Copy the entries verbatim, beginning at the line that contains "Open Google apps" and ending after the line that contains "Looking at the screenshot, I should pos(1884,179).", with both of those lines included.
>> Start Record set
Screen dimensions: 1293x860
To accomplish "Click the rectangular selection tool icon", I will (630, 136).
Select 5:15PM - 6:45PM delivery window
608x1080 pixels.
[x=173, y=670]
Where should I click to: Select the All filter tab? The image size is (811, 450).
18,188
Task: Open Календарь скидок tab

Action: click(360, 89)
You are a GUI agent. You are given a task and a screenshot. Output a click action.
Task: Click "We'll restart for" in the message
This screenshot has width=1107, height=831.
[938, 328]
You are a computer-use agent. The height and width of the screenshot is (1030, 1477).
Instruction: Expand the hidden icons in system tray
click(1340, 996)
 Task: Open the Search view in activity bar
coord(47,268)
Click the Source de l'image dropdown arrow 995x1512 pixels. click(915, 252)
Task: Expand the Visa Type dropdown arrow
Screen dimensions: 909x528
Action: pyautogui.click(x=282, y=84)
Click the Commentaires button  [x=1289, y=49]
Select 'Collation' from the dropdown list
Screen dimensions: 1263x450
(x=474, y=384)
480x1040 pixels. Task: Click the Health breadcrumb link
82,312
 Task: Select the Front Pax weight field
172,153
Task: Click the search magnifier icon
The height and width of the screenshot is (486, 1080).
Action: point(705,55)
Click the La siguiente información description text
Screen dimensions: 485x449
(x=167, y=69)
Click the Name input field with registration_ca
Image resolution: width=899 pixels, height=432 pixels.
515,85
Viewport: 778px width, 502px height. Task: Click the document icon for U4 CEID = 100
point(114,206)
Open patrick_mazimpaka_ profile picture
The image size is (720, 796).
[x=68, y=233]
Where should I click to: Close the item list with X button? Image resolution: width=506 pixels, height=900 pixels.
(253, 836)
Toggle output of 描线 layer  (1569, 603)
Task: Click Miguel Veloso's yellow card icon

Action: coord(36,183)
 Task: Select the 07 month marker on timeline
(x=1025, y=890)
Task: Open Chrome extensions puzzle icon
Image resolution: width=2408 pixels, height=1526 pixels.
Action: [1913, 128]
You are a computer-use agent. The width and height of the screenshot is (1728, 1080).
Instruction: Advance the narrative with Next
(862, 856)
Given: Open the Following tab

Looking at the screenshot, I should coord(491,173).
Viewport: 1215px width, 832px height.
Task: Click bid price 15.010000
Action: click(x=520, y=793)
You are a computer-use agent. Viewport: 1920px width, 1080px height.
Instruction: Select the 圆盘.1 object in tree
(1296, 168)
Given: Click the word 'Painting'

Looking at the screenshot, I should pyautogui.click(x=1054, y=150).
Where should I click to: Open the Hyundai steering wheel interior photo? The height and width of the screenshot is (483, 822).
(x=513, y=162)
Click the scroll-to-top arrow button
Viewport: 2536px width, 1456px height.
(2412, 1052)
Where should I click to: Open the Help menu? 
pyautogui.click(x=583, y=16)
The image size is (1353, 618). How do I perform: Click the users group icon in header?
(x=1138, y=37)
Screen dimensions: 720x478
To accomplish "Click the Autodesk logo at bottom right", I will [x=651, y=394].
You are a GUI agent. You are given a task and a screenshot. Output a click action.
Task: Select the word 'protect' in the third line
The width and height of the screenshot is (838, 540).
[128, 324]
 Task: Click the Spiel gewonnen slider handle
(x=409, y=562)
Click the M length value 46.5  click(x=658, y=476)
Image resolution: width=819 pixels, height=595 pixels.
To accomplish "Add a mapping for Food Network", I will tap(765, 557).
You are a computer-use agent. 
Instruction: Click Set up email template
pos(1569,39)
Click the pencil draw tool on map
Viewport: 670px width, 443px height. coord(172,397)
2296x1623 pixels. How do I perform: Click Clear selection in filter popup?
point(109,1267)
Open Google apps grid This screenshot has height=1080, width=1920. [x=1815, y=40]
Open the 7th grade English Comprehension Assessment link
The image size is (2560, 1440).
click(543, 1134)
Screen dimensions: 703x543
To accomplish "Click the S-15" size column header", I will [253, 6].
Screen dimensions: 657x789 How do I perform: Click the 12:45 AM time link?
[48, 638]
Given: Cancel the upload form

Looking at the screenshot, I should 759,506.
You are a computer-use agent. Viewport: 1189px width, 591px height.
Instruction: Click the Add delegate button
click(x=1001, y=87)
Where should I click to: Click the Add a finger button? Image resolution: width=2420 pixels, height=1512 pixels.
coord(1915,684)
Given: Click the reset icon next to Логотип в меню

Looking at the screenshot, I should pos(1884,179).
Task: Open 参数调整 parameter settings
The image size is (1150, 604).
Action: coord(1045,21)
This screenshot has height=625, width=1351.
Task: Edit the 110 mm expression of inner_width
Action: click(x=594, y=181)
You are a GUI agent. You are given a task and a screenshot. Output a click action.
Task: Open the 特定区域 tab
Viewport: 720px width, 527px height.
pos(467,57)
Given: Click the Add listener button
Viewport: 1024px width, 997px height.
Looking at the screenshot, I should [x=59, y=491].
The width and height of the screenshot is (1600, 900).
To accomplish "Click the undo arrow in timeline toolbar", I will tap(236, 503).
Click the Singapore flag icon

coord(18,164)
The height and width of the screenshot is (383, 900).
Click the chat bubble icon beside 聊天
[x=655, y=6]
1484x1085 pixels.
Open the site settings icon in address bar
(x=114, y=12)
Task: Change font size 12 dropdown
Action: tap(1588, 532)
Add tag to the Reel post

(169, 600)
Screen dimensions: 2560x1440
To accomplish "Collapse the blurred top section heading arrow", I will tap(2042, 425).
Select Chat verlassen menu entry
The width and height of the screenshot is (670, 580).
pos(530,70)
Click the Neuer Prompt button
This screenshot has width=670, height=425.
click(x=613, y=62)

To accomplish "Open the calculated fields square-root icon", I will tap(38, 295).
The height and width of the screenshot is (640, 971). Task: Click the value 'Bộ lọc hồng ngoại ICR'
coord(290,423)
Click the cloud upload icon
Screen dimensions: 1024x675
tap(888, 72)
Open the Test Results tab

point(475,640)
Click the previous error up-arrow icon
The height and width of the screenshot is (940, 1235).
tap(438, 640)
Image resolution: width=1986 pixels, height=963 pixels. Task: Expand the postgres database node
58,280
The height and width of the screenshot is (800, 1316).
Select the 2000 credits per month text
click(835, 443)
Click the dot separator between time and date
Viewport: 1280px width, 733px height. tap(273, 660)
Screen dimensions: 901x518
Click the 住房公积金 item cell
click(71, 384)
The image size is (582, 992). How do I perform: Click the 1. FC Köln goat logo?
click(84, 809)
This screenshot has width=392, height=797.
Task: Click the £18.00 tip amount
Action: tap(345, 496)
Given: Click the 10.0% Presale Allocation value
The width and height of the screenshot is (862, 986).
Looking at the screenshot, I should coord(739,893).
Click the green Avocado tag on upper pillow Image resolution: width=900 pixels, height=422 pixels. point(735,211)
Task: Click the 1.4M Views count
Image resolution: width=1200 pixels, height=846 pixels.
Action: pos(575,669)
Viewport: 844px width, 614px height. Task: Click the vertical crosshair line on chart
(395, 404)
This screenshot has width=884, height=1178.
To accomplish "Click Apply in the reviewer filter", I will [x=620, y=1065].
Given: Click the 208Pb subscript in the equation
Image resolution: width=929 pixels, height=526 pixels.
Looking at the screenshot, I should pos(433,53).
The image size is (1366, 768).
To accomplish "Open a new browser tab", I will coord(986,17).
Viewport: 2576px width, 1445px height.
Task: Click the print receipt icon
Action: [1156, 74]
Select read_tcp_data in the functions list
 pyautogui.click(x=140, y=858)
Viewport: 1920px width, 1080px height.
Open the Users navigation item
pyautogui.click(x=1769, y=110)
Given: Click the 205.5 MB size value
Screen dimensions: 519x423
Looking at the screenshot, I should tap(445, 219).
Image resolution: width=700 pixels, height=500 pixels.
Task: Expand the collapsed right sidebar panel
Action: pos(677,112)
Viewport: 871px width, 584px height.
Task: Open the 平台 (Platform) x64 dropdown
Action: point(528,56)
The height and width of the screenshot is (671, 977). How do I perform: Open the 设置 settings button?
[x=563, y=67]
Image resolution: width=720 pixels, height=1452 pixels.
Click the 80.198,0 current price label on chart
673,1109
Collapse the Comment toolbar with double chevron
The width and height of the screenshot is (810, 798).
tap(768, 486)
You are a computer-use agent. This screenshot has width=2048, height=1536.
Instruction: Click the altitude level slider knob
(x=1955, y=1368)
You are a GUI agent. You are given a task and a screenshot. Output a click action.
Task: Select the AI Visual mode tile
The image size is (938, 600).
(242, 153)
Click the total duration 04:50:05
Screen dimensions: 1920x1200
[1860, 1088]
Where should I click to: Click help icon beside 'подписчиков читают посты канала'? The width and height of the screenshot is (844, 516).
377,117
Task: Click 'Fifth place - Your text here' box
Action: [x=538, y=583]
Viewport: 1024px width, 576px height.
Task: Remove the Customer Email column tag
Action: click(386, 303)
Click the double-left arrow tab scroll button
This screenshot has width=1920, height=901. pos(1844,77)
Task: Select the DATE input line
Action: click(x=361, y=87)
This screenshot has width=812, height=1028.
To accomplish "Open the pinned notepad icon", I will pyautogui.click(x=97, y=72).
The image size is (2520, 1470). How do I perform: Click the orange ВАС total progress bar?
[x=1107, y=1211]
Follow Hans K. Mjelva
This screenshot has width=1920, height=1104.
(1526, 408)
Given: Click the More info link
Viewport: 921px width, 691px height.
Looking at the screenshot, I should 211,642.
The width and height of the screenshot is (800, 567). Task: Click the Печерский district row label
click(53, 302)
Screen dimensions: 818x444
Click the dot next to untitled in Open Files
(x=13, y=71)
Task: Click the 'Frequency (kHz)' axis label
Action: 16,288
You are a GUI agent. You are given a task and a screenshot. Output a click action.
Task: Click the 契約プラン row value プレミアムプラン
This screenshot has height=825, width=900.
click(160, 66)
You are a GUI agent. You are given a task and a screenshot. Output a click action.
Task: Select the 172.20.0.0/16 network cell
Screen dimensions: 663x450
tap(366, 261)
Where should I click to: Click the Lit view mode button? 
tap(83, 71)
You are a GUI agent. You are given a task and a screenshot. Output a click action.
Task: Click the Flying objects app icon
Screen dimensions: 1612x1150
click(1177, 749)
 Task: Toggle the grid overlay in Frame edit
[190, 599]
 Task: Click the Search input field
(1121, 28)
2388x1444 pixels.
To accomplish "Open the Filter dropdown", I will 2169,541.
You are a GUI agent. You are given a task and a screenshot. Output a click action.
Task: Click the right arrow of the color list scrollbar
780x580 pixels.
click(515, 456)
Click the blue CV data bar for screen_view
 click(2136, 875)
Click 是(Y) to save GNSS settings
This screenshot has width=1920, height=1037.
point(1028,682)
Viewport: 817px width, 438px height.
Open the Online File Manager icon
>> End Record set
Final result:
Open Google apps grid This screenshot has height=1080, width=1920. [x=1815, y=40]
Open the 7th grade English Comprehension Assessment link
The image size is (2560, 1440).
click(543, 1134)
Screen dimensions: 703x543
To accomplish "Click the S-15" size column header", I will [253, 6].
Screen dimensions: 657x789 How do I perform: Click the 12:45 AM time link?
[48, 638]
Given: Cancel the upload form

Looking at the screenshot, I should 759,506.
You are a computer-use agent. Viewport: 1189px width, 591px height.
Instruction: Click the Add delegate button
click(x=1001, y=87)
Where should I click to: Click the Add a finger button? Image resolution: width=2420 pixels, height=1512 pixels.
coord(1915,684)
Given: Click the reset icon next to Логотип в меню

Looking at the screenshot, I should pos(1884,179).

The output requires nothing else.